Freshening by Gwenna Johnson
Early one hot July morning my cousin took me with him in his dirty truck, the floor littered with V8 cans and vaccination records. He was a Veterinarian and worked in Chester County on mostly Amish dairy farms. I wore a pair of my brother’s old hiking boots and cut-off jeans, and couldn’t sit still the whole way there. I loved cows.
We pulled down an unpaved road and passed the farmer’s wife in a field of tobacco. She was stooped over, helping her two daughters spear tobacco leaves. I talked with the farmer next to the milk house while my cousin pulled on a pair of Tingley boots and waterproof trousers. We walked back through the free stalls to a holding pen where a cow waited. I had never seen such a large animal before, nor such fearful eyes.
The cow turned as we approached, and I saw a horrifically swollen head sticking out from under her tail.
“She started freshening last night, I thought she’d pull through on her own but it seems like she wasn’t quite ready for it to come yet.”
My cousin worked fast. He slipped on a pair of yellow gloves with sleeves up to the shoulder, cleaned wet manure and blood from the disfigured calf head, and sunk his arms into the cow’s vaginal opening.
The calf was dead. It came out in pieces. My cousin and the farmer cut the calf to bits using a sharp wire contraption and lots of friction. The first piece was its head and one front leg.
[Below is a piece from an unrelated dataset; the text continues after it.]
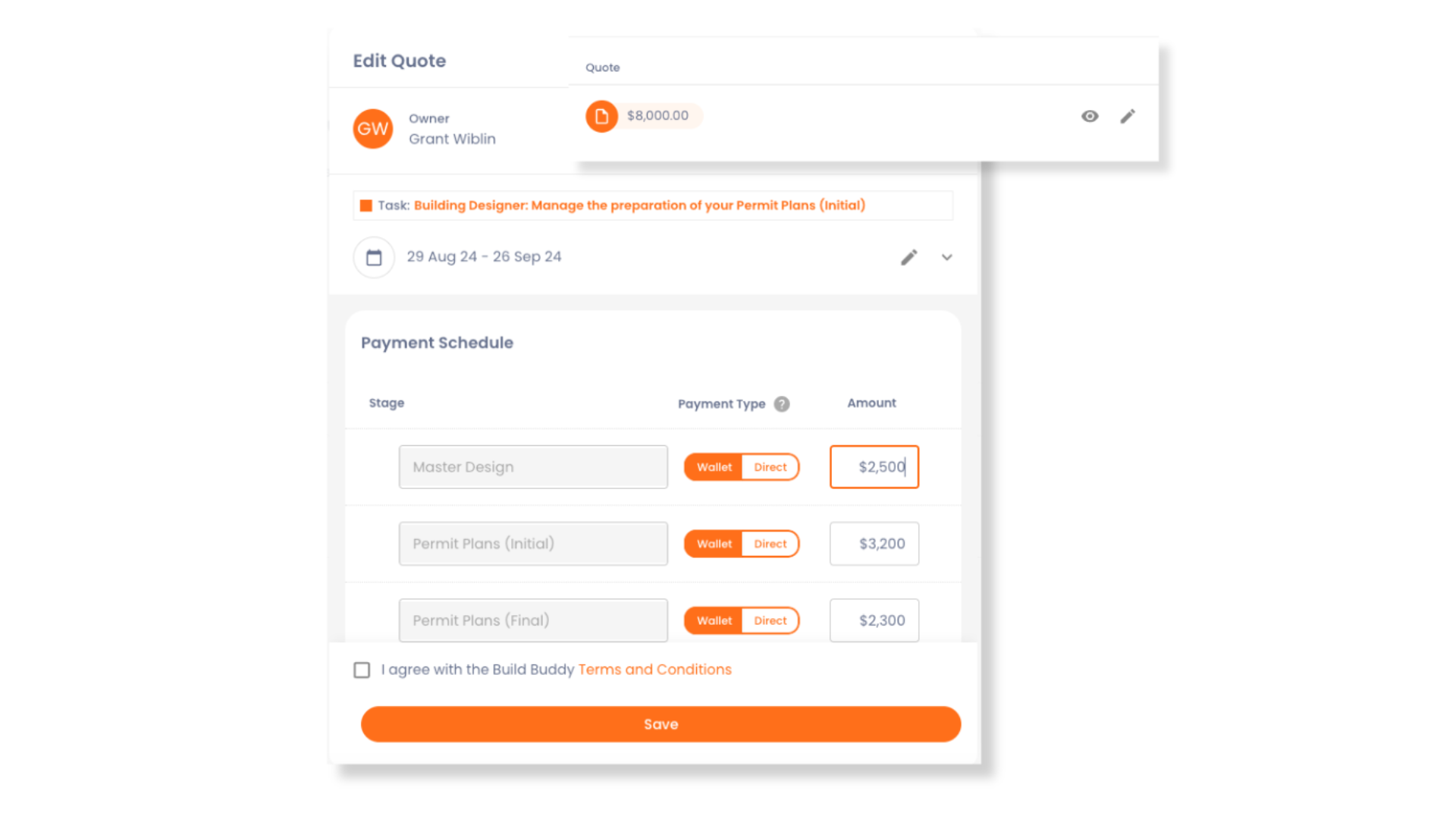Enable the Terms and Conditions checkbox

pos(360,669)
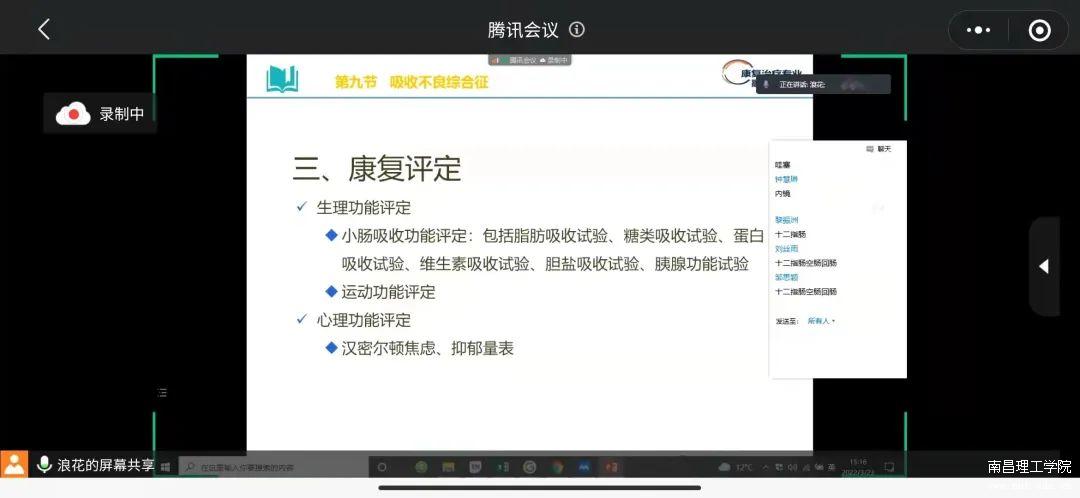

The face was disfigured, and the tongue stuck out between its jaws, blue and engorged. Next came the other front leg, rib cage, and intestines. They extracted the hips and hind legs last. The spine stuck out, white bone between brown, chopped muscle.
While they worked I removed the calf pieces from the holding pen. I carried the small head and laid it on the cement. Returned later with a leg and shoulder. I could hear the cow gasping and grinding her large, flat teeth. The men sawed, the cow stomped and kicked, and I made a puzzle out of bloody calf pieces on the dusty barn floor.